The body’s older. The brain’s older than when I started this particular story – in 2000. If I weren’t so slow, I would have been long finished by now. GWTW took Margaret Mitchell ten years; I’ve already been at this twenty.
Serializing is a promise
But the idea of serializing again, only now with possibly more readers because they’ve read PURGATORY, excites me.
That, and developing the website for the books. (I have found a marvelous little book called Making Your Website Work: 100 Copy & Design Tweaks for Smart Business Owners, by Gill Andrews, just packed with good ideas I can’t wait to try.)
And publishing and making available as a reader magnet the Pride’s Children prequel short story, Too Late, which was a featured story on Wattpad, all this is exciting.
And I’ll put PURGATORY on sale periodically via Kindle Countdown, so that anyone reading something they like on the prideschildren.com website serialization can get PURGATORY, read and catch up, and enjoy knowing what happened before.
Just in case something happens to me
This is something any author involved in a several-book project right now has to take into account: not making it.
Many a series out there has been ended prematurely when the author clocks out for one reason or another, and Covid-19 is very hard on people in my age and disability cohort. So I will do a ‘Pride’s Children finish file,’ where I flesh out, just a bit, the structure of the remainder of the story, and leave instructions with my literary executor to provide the file to those who have signed up to follow the serial. Not as good as finishing, but, in my mind, a whole lot better than leaving it up to the readers’ imaginations.
Coming full circle to the title of this post
Forcing my body to obey me.
I am in the middle of a great experiment to work with the many problems, and use some of the features of a medication (ldn, low-dose naltrexone) tweak, to have more usable brain time every day.
I’m already getting a couple of pool dips, and possibly a trike ride – to keep things functioning – every week.
And I’m using the data I record about how things go to see if I can’t figure out a more usable schedule that caters to my dysfunctionalities instead of fighting them. For some reason (recent successes?), I feel I might be able to do that now.

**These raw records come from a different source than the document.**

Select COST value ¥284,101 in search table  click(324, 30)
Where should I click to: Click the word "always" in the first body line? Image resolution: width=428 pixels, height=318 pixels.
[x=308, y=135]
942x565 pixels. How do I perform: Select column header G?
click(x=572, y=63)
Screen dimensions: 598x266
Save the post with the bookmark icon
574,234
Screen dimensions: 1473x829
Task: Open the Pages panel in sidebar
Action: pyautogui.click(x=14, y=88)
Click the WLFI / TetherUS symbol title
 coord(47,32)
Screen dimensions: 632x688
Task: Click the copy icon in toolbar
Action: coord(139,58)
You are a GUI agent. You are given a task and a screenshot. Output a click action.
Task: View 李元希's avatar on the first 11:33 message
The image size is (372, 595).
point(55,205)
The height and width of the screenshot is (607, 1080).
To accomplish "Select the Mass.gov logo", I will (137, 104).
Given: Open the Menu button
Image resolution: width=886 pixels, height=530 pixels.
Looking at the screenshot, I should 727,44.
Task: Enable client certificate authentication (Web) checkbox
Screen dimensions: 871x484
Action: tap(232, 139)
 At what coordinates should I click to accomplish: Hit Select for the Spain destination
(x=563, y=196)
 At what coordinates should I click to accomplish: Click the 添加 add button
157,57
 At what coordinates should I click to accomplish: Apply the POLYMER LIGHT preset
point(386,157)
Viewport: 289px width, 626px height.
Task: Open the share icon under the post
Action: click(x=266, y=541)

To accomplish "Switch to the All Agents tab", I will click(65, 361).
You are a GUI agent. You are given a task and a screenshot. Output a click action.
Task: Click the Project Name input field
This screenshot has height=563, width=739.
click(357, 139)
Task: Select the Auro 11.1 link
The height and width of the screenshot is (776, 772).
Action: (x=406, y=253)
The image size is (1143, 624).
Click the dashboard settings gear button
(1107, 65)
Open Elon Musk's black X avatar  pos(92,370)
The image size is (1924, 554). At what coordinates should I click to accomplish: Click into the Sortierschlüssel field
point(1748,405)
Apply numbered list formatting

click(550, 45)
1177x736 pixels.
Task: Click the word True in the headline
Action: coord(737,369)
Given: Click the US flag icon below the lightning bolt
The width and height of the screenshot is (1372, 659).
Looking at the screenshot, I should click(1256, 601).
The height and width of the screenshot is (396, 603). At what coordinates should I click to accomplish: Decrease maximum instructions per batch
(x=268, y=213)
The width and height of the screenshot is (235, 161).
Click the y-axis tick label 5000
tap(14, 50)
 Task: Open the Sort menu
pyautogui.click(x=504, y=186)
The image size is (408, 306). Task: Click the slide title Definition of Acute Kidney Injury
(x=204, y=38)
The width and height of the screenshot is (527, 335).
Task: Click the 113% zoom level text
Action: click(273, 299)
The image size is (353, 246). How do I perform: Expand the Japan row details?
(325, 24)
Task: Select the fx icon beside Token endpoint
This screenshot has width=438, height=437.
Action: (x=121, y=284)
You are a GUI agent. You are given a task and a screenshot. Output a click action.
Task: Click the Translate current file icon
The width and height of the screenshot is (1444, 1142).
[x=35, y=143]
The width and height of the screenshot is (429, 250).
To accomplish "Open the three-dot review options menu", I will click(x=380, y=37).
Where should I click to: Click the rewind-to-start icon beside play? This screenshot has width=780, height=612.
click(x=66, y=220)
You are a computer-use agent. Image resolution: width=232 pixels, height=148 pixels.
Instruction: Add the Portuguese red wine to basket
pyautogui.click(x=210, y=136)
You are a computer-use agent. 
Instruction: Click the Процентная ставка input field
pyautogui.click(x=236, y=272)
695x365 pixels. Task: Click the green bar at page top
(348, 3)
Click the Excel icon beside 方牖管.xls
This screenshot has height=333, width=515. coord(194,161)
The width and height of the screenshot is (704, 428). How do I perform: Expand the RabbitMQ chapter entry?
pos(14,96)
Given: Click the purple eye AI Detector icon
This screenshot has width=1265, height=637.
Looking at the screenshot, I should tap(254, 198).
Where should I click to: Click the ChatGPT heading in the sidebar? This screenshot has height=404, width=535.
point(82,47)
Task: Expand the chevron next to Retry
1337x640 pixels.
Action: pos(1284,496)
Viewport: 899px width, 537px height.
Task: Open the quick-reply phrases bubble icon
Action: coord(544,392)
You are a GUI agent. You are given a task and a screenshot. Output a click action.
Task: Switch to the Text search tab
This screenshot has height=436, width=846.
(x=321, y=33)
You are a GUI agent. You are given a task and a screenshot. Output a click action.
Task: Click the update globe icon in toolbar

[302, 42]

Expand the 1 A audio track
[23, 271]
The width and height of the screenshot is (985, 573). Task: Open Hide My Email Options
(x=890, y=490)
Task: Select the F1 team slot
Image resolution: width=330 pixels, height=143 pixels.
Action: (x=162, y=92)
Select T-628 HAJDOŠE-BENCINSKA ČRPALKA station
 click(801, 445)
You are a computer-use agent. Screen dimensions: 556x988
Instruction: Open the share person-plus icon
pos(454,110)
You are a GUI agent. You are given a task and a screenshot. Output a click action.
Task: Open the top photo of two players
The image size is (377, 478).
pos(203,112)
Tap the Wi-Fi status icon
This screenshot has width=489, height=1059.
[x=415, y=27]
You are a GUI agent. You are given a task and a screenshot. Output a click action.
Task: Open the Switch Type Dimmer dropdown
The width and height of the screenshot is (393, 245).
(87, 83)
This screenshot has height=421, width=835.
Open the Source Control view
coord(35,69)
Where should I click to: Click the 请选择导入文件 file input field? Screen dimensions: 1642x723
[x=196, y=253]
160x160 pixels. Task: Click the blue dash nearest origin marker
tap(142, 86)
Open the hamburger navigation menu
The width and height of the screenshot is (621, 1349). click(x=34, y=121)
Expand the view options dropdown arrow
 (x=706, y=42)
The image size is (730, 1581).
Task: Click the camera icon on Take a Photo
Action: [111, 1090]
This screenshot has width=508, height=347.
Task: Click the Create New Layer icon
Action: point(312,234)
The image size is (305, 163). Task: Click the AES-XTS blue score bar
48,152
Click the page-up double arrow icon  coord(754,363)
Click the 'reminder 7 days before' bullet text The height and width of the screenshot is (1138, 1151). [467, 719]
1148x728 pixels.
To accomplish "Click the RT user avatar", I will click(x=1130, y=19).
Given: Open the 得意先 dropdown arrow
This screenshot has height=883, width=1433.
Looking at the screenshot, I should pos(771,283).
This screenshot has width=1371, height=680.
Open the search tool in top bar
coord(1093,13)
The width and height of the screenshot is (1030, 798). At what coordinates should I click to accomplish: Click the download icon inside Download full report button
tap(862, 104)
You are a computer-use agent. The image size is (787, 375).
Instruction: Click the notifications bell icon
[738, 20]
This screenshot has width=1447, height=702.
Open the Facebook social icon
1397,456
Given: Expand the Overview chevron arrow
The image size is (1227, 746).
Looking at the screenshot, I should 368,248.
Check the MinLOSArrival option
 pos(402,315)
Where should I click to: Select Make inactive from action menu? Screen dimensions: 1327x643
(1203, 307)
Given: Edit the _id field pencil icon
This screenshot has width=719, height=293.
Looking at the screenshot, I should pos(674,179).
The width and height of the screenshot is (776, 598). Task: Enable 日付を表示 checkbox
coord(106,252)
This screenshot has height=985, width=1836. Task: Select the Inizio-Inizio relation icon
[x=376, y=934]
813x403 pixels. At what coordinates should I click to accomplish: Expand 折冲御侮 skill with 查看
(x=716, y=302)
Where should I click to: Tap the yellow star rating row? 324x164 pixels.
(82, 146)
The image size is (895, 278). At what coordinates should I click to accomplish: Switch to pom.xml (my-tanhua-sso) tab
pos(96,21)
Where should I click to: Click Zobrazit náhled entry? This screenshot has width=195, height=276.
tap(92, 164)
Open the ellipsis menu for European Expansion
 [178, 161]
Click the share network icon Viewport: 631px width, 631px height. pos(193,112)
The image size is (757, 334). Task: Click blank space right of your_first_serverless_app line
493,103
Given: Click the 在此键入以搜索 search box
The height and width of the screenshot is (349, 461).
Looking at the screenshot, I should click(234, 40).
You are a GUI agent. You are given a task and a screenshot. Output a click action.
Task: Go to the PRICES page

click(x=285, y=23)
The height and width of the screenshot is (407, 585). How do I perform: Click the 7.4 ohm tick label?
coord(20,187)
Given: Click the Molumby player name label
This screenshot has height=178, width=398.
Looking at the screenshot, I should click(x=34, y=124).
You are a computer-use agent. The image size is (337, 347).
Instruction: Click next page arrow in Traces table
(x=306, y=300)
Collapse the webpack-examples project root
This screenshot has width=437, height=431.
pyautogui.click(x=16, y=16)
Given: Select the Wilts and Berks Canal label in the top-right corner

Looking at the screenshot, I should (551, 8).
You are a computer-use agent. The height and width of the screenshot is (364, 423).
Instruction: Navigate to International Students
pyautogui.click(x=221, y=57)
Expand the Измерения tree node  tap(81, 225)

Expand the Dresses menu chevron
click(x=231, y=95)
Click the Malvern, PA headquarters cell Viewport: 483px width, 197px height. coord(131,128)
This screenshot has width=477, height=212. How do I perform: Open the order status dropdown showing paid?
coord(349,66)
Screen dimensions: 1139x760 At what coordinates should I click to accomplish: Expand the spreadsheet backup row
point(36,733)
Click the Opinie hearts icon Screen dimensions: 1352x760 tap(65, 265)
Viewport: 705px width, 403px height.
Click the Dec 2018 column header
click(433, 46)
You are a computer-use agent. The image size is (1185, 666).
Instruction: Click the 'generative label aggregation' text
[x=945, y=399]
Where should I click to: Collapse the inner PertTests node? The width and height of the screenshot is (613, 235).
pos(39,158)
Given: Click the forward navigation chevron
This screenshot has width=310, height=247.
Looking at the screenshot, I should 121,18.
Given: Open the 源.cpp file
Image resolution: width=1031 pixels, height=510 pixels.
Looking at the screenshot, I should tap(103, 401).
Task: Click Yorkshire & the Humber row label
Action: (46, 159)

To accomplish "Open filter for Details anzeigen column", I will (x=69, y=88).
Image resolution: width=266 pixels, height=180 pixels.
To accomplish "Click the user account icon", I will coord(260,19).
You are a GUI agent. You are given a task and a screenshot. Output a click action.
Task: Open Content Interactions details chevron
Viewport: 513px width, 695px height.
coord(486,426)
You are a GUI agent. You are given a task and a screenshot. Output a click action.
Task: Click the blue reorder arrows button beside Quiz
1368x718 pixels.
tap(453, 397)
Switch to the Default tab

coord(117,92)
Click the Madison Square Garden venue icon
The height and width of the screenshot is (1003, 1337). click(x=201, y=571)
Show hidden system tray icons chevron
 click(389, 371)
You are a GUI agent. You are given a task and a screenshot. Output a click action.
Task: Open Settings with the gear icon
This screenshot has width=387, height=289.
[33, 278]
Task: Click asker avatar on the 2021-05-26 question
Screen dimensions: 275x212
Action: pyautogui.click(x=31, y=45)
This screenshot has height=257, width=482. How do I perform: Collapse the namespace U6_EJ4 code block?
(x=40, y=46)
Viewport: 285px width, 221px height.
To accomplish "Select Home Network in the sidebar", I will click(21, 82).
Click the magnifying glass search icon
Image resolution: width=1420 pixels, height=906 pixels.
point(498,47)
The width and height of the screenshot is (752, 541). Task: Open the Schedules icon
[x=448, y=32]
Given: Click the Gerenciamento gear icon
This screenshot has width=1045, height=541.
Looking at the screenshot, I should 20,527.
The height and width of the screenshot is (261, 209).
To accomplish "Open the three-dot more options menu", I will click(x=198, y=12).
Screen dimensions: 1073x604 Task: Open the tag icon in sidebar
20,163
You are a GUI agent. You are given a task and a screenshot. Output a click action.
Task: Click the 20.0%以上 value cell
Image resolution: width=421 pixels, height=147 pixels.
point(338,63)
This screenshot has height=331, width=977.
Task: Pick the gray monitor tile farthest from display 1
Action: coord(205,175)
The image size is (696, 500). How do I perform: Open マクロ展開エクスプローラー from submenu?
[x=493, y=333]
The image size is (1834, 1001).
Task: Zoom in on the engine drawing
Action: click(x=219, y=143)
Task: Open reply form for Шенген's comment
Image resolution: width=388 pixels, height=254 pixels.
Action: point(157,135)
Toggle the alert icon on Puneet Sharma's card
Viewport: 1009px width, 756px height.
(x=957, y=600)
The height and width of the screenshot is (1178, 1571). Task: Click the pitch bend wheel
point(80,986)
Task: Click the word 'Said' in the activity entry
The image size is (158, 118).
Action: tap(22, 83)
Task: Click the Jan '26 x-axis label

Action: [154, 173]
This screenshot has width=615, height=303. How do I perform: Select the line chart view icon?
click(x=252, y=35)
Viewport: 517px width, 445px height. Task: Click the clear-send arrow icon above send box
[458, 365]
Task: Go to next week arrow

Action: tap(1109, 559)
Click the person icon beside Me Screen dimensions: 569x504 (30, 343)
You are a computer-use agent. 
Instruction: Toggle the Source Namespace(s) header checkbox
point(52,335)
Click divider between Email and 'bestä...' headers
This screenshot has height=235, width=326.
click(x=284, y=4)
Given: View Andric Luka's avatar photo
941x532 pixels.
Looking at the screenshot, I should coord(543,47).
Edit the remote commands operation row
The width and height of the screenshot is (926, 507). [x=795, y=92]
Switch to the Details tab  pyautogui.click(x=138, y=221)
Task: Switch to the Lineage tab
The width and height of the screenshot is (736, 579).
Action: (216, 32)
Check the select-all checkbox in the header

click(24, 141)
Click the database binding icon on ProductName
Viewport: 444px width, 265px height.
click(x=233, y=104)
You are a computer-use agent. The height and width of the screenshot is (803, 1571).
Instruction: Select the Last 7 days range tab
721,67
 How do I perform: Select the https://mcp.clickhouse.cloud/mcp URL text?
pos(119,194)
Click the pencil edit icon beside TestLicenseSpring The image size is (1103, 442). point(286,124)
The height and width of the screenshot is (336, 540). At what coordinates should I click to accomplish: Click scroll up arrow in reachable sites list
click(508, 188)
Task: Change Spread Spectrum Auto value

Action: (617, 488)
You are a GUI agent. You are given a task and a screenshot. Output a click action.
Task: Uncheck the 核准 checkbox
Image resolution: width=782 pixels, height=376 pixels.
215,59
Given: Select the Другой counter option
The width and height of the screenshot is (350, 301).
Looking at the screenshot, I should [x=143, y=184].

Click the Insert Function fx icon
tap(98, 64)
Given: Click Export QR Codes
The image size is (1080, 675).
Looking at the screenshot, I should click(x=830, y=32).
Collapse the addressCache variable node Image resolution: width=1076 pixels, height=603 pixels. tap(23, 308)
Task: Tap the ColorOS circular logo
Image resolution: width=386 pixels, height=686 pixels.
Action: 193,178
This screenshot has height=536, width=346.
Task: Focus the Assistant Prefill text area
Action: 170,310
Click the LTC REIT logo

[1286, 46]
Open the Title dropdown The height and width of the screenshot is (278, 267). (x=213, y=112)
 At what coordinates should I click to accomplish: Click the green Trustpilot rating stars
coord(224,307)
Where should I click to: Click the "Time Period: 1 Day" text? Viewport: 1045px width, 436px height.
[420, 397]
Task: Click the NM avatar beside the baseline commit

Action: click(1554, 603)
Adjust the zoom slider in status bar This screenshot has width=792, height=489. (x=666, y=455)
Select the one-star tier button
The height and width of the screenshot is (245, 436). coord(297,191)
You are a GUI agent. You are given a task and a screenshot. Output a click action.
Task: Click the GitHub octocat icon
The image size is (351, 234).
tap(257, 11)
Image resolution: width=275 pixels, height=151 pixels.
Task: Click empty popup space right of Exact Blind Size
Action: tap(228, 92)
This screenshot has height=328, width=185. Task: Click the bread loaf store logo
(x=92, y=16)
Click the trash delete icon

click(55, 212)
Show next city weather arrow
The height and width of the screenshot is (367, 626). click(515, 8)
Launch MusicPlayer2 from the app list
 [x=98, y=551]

I won’t start serializing until I’m sure, but it’s been my dream since we moved to USE the increased time I have here at URC, and during the pandemic when the social life is restricted, to finish the books, and then take a break from the writing to market more extensively.
Time’s passing, time’s awasting.
Cross your fingers for me!
A brief survey
- If you had a favorite book coming out with the same process that I use, a finished scene at a time, would you read it that way?
- Some readers won’t tackle something that is unfinished; but would the ‘finish file’ concept reassure you?
- If you’re a writer, have you had any experience with serializing – and how did it go?
I would love to have your answers in the comments.